# 1.13a: Lattice Structure Search

**Goal:** Find black holes and orthogonally-adjacent lattice neighbors.

## Method

### Stage 1: Black Hole Detection
Use `torch.unique()` to find duplicate vectors.

### Stage 2: Deduplication
Keep one representative per black hole centroid to reduce search space.
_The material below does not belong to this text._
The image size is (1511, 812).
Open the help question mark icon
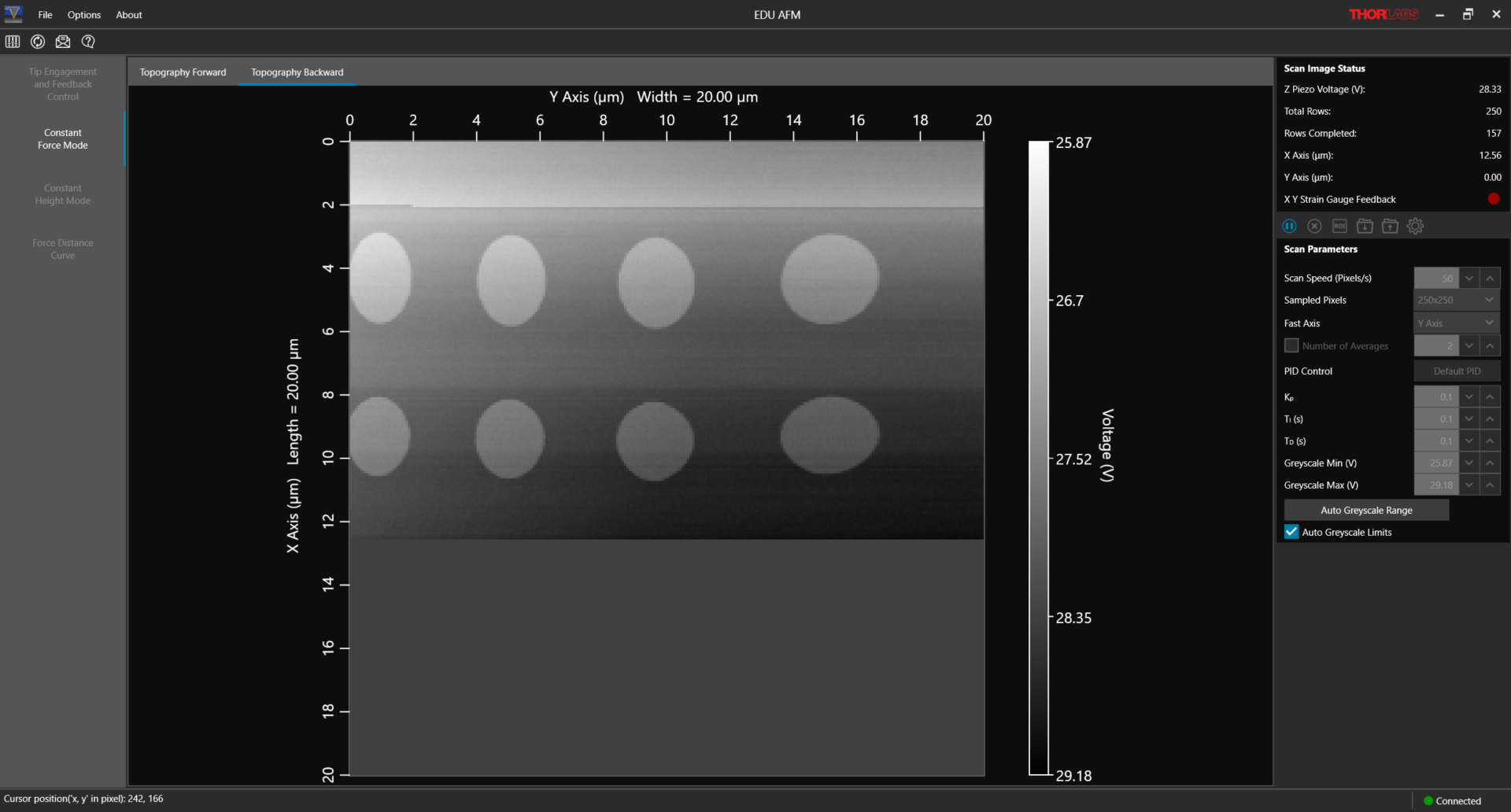[88, 42]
### Stage 3: Isolated Token Exclusion (ε-sphere filter)
For each token, find neighbors within ε = ULP × √D (worst-case diagonal distance).
Exclude tokens with no neighbors.

### Stage 4: Orthogonal Neighbor Detection
For candidate pairs within ε:
1. **Geometric filter**: L∞ = L1 (exactly one dimension differs)
2. **ULP distance check**: Verify distance ≈ 1 ULP
3. **Bit-level verification**: Same sign, same exponent, mantissa differs by 1

## Design Goals

- **Memory-efficient**: No massive allocations, batch processing
- **Hardware accelerated**: Explicit device management for GPU/MPS
- **Scalable**: Works for Qwen (151k tokens × 2560D)
- **Correct**: Finds nothing in random Gaussian, detects spongecrystal in Qwen

## Parameters

In [38]:
# Tensor to analyze
TENSOR_FILE = "../tensors/Qwen3-4B-Instruct-2507/W.safetensors"
TENSOR_KEY = "W"
TENSOR_INDEX = None  # None = load full tensor

# Stage 3 parameters
BATCH_SIZE = 100  # For distance computations (100 × 150k × 4 bytes ≈ 60 MB per batch)

# Stage 4 parameters
ULP_TOLERANCE = 0.01  # Allow 1% tolerance when checking ULP distances
MAX_EXAMPLES = 10  # How many example tokens to show in output

## Imports

In [39]:
import torch
import numpy as np
import math
import ml_dtypes
from safetensors.torch import load_file
from pathlib import Path
from collections import Counter
from tqdm import tqdm

## Device Detection

In [40]:
# Detect available device
if torch.cuda.is_available():
    device = 'cuda'
elif torch.backends.mps.is_available():
    device = 'mps'
else:
    device = 'cpu'

print(f"Using device: {device}")

Using device: mps


## Load Data

In [41]:
# Load tensor (safetensors loads to CPU by default)
data = load_file(TENSOR_FILE)
W = data[TENSOR_KEY]

# Apply indexing if specified
if TENSOR_INDEX is not None:
    W = W[TENSOR_INDEX]

# Move to device for hardware acceleration
W = W.to(device)

n_vectors, n_dims = W.shape

print(f"✓ Loaded W from {Path(TENSOR_FILE).name}")
print(f"  Shape: {W.shape}")
print(f"  Dtype: {W.dtype}")
print(f"  Device: {W.device}")
print(f"  Memory: ~{W.element_size() * W.numel() / 1024**3:.2f} GB")
print()
print(f"Analyzing {n_vectors:,} vectors in {n_dims:,} dimensions")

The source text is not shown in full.